My good friend asked me today whether I'm happy. I'm not sure that I am, at the least, I'm not unhappy, but I think a focus on happiness can be toxic. A focus on happiness in an inherently inward-facing frame, one that prioritizes your own hedonic experience above all.
Happiness, then, becomes just one more metric that we track in our lives, and in the very act of constantly assessing it, we pull ourselves out of the present, comparing the current moment to a litany of past and future ones, perpetually asking ourselves - is this good enough?
Instead, I think gratitude is a much better frame. Instead of pursuing happiness, pursue gratitude, giving thanks for all the things that you do have - whatever those things may be. I'm grateful for the people in my life who love me, and for those I have loved, for my health, for living in a country like Canada, for the opportunity to make art, for the gift of having found something (writing) that animates me, that breathes vitality and purpose into my life.

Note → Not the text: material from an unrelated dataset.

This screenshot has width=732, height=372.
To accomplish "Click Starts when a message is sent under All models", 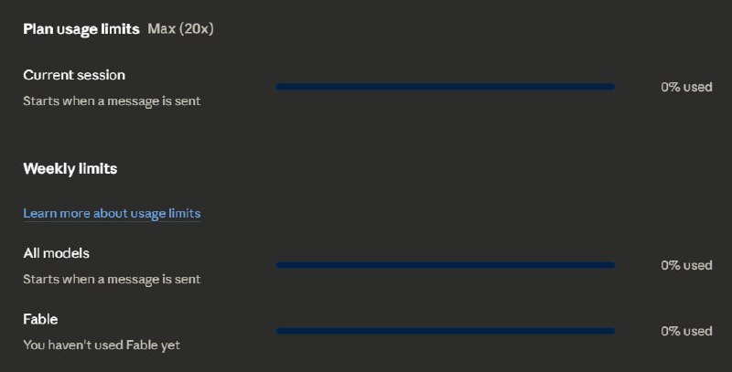I will [112, 280].
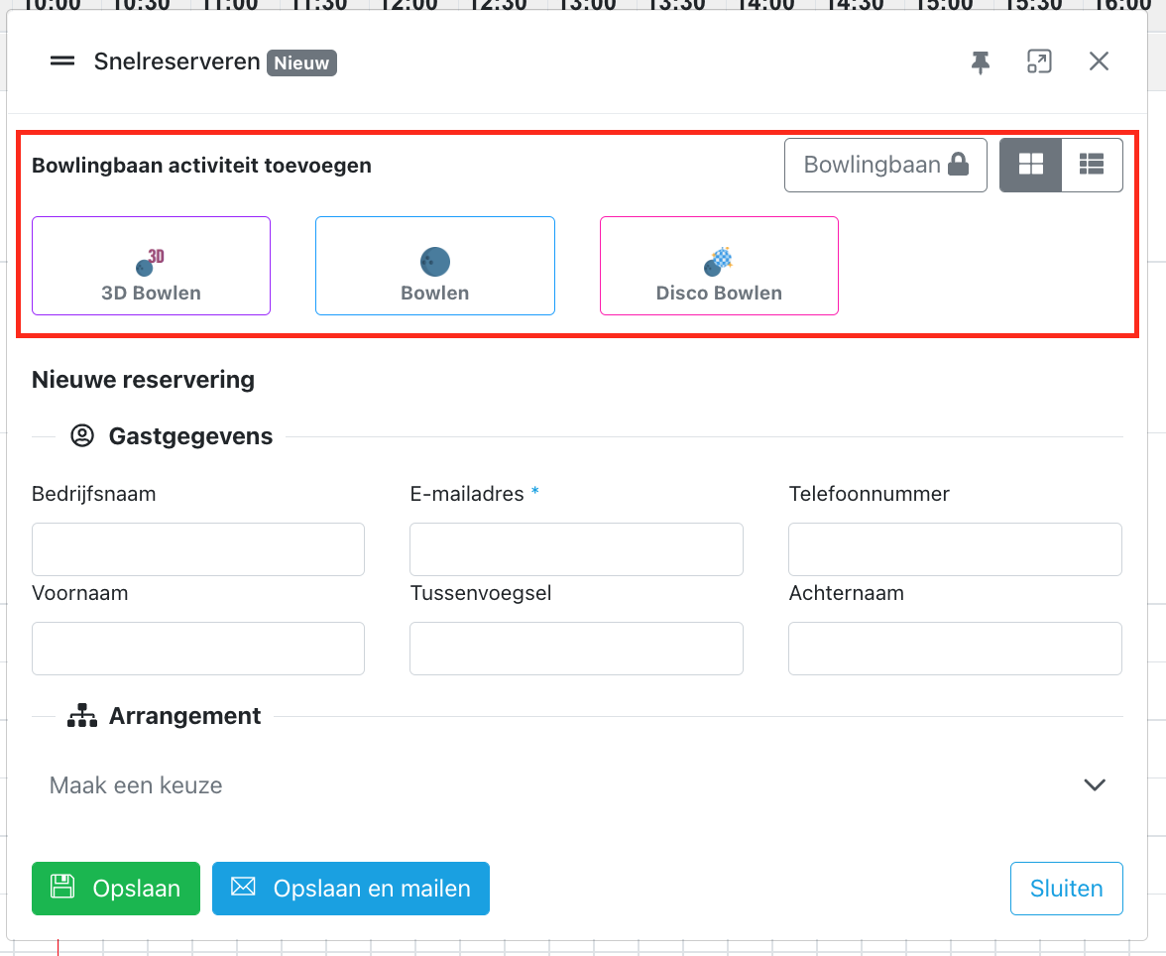The width and height of the screenshot is (1166, 956).
Task: Choose the Bowlen activity tile
Action: coord(434,266)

The final draft of Beta Male, after about five years of work, is finally congealing, crystallizing into its final form. I'm cutting the fat, eliminating the dialogue where characters talk like mouthpieces (this isn't something people do in real life), paring things down to their essentials. It's work that I'm truly proud of, something I can point to with pride and say - I made that. The ironic thing about my novel is that even though it's about a broken, hateful person, it was made with love.
No matter what happens in my life, no matter what ups and downs go on, I take solace in art, in the act of making good art, of making something that can move another human being. To see the craft of something, to appreciate the way it rings clean and true: this is a privilege, the privilege of work.